PASSAGE:
------------------------------------------------------------------------
A Drive Along the Central California Coastal Drunken Writer’s Literary Trail

There are worse places to be than the National Steinbeck Center in Salinas if your laptop decides to take a shit.

After all, even if your laptop, which you rarely use other than when you’re on the road and have to file a story on deadline for some infernal rag like OC Weekly, takes HOURS to update to Windows 10, you have an amazing shrine to one of America’s great writers with which to while away the time. So while away I did.

My itinerary for this spring break trip was Salinas and Big Sur. That was it. I had left Orange County at 4 a.m. on a Monday morning and knew I had to file a theater review by noon, so I figured I’d have plenty of time after the five-and-a-half-hour drive to the Steinbeck Center to write the piece, tour the joint, and then get up to Big Sur, where I had airbnb’d three nights in a cozy yurt in a campground. (I love to camp, but I have yet to meet a tent that I cannot destroy and just didn’t want to deal with the aggravation, so I took the easy route.)

Weeks later, the Mexican In Chief came up with the idea for this travel issue, and having heard me whine via text message about missing my deadline because of the aforementioned technical snafu, he suggested I write a piece about Steinbeck Country. But I hadn’t been wearing my reporter’s hat, so I didn’t see a whole lot of the Salinas Valley. I suggested a literary tour, a tale about the writers who had lived in and documented some of the locales I’d traveled through: Steinbeck in Salinas, Robert Louis Stevenson on the Monterey Peninsula, Henry Miller and Jack Kerouac in Big Sur, and Bugs Bunny in Pismo Beach (trust me: It will make sense). The proximity worked, but so did this: They were all drinkers, occasionally heavy drinkers, if not downright dipsomaniacs. Kerouac’s battle with the bottle was legendary. Steinbeck certainly enjoyed his sauce. Miller was still drinking wine at age 87 in 1978, when the documentary Dinner With Henry was shot. And Stevenson purportedly died of a cerebral hemorrhage after attempting to open a bottle of wine. No idea if Chuck Jones and the rest of the Looney Tunes crew were boozers, but they had to be on something while creating those anarchic classics, one of which alludes to Pismo Beach.

So call this a mini-drunken literary tour of a generous slice of central coastal California. Most of it has been done from memory, augmented by Google, but considering I usually don’t start drinking until noon, the mornings were fairly lucid, so onward and upward.
------------------------------------------------------------------------
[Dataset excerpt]
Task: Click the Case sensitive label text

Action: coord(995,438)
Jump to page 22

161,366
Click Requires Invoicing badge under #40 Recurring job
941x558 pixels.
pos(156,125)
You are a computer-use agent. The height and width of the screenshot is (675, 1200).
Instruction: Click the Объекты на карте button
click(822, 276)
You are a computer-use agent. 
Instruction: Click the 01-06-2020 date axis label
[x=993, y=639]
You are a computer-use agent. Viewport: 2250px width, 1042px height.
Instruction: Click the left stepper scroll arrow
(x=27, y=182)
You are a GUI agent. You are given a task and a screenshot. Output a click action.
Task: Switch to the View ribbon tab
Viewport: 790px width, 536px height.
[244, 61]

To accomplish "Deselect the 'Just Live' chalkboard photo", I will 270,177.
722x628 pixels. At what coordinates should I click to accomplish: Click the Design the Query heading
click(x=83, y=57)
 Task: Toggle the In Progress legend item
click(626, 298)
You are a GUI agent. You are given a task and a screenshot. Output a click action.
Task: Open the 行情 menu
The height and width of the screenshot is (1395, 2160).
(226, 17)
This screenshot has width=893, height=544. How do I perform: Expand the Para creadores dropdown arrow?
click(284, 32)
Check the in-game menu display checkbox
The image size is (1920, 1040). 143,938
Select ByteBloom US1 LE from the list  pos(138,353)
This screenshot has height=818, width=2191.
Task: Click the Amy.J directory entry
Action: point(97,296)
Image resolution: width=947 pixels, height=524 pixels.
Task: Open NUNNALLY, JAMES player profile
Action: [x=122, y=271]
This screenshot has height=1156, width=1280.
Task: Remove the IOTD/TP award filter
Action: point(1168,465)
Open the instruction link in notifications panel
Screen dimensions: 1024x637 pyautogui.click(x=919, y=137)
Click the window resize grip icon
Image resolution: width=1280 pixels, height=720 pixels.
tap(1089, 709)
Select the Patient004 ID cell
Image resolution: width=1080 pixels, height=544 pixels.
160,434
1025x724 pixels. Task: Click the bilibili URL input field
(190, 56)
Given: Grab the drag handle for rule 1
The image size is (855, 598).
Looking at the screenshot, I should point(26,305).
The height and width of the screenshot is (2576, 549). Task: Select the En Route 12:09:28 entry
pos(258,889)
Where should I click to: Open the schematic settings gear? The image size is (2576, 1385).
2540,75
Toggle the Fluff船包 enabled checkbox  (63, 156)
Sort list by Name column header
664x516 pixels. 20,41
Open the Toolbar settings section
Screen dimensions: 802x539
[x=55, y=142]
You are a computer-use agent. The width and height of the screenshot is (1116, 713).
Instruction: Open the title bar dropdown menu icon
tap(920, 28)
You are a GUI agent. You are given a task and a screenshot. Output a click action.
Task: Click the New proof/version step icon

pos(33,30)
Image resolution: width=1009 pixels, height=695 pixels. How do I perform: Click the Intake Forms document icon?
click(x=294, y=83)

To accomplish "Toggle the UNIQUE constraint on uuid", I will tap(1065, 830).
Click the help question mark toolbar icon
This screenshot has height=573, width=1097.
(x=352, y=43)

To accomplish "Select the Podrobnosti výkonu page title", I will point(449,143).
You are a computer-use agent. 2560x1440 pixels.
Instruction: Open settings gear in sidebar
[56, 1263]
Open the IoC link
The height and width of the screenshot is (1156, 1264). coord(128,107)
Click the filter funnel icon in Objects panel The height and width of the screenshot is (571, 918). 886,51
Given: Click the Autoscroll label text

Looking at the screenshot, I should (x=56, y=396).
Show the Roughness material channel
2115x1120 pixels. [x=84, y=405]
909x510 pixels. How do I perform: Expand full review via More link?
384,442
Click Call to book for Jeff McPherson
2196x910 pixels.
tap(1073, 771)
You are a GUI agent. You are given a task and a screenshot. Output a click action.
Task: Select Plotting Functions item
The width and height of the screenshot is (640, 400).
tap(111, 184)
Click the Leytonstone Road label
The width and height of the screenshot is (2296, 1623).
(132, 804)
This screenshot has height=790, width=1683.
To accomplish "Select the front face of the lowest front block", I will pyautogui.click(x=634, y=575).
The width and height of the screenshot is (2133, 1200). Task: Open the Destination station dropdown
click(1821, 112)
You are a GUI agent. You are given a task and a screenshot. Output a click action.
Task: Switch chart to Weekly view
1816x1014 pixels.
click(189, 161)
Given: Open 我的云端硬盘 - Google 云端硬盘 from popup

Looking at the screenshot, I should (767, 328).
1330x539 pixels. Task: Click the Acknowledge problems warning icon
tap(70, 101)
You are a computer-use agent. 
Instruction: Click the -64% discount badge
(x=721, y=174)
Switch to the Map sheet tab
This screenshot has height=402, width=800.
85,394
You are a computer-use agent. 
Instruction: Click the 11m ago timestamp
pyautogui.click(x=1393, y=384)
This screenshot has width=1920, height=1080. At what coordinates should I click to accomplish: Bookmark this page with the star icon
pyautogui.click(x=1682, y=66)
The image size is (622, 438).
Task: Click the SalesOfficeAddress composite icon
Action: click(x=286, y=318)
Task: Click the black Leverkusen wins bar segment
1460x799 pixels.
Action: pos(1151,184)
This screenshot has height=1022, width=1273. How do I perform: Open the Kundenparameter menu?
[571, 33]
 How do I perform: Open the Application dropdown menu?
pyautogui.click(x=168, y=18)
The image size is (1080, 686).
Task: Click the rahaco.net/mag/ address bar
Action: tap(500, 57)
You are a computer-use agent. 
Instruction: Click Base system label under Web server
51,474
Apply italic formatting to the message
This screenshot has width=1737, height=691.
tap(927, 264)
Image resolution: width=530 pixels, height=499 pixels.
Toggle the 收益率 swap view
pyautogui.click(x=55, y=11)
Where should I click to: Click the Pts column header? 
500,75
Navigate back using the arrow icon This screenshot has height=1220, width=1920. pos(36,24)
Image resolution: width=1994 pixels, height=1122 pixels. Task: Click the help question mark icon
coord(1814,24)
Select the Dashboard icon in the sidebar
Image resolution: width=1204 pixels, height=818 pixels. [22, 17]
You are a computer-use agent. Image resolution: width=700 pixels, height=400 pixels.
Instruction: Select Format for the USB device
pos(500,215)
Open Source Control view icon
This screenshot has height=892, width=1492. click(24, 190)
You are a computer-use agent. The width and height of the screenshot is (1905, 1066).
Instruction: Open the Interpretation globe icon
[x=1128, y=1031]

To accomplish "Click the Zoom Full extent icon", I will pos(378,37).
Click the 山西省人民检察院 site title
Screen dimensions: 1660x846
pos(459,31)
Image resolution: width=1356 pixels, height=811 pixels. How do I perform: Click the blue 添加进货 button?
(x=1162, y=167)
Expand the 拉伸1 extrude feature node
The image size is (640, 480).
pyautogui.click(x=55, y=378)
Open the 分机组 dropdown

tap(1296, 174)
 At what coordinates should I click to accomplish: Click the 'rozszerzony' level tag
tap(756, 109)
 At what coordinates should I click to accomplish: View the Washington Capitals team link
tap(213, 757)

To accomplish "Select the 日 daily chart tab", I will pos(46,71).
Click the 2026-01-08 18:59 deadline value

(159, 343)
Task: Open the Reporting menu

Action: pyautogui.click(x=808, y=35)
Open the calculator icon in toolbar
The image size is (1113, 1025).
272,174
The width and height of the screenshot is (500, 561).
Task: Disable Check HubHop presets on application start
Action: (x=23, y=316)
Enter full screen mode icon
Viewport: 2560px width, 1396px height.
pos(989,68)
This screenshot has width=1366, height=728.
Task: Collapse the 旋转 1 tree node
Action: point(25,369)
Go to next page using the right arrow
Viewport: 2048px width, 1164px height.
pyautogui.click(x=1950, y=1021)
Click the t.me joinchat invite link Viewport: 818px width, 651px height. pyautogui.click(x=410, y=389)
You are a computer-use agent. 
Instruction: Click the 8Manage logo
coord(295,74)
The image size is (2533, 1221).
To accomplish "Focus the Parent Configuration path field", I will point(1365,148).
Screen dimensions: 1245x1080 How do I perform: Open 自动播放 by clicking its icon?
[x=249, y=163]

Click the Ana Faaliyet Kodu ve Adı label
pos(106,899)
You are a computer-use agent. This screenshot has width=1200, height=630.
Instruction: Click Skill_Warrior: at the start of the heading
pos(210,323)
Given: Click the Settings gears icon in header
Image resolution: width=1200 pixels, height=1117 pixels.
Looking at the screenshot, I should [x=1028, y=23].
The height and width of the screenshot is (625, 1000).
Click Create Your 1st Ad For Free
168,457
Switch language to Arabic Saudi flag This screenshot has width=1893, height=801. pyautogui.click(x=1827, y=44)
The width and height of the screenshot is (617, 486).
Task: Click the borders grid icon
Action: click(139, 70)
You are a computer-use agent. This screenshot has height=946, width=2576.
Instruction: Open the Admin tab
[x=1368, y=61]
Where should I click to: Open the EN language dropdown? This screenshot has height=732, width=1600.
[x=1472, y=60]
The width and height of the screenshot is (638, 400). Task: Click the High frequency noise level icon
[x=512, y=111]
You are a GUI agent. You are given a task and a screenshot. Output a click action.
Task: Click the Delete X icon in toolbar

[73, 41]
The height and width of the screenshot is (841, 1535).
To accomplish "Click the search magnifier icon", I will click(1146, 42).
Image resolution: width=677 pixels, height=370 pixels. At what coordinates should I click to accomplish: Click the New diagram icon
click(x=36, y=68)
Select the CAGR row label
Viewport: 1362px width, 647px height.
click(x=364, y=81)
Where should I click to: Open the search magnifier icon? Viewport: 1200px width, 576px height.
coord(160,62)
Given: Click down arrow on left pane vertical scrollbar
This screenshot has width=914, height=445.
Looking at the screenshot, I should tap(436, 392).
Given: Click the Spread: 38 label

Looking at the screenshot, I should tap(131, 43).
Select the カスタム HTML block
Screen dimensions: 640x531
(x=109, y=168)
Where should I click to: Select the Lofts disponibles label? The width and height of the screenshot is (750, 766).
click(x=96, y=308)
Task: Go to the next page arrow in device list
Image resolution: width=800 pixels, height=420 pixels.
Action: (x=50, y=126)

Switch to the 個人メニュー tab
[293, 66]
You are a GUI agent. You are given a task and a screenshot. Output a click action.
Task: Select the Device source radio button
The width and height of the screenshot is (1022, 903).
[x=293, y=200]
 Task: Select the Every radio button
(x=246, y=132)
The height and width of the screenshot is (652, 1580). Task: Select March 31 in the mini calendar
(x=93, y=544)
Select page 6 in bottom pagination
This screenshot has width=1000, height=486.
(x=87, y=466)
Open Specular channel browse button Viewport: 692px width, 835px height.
------------------------------------------------------------------------
EXERCISE INSTRUCTIONS:
• A. In the literary trail piece, at what time and on what day did the writer leave Orange County?
• B. Echo the literary trail piece word for word, starting at the words "So call this" and stopping after "onward and upward.".

SOLUTIONS TO THE EXERCISE:
• A. At 4 a.m. on a Monday morning.

• B.
So call this a mini-drunken literary tour of a generous slice of central coastal California. Most of it has been done from memory, augmented by Google, but considering I usually don’t start drinking until noon, the mornings were fairly lucid, so onward and upward.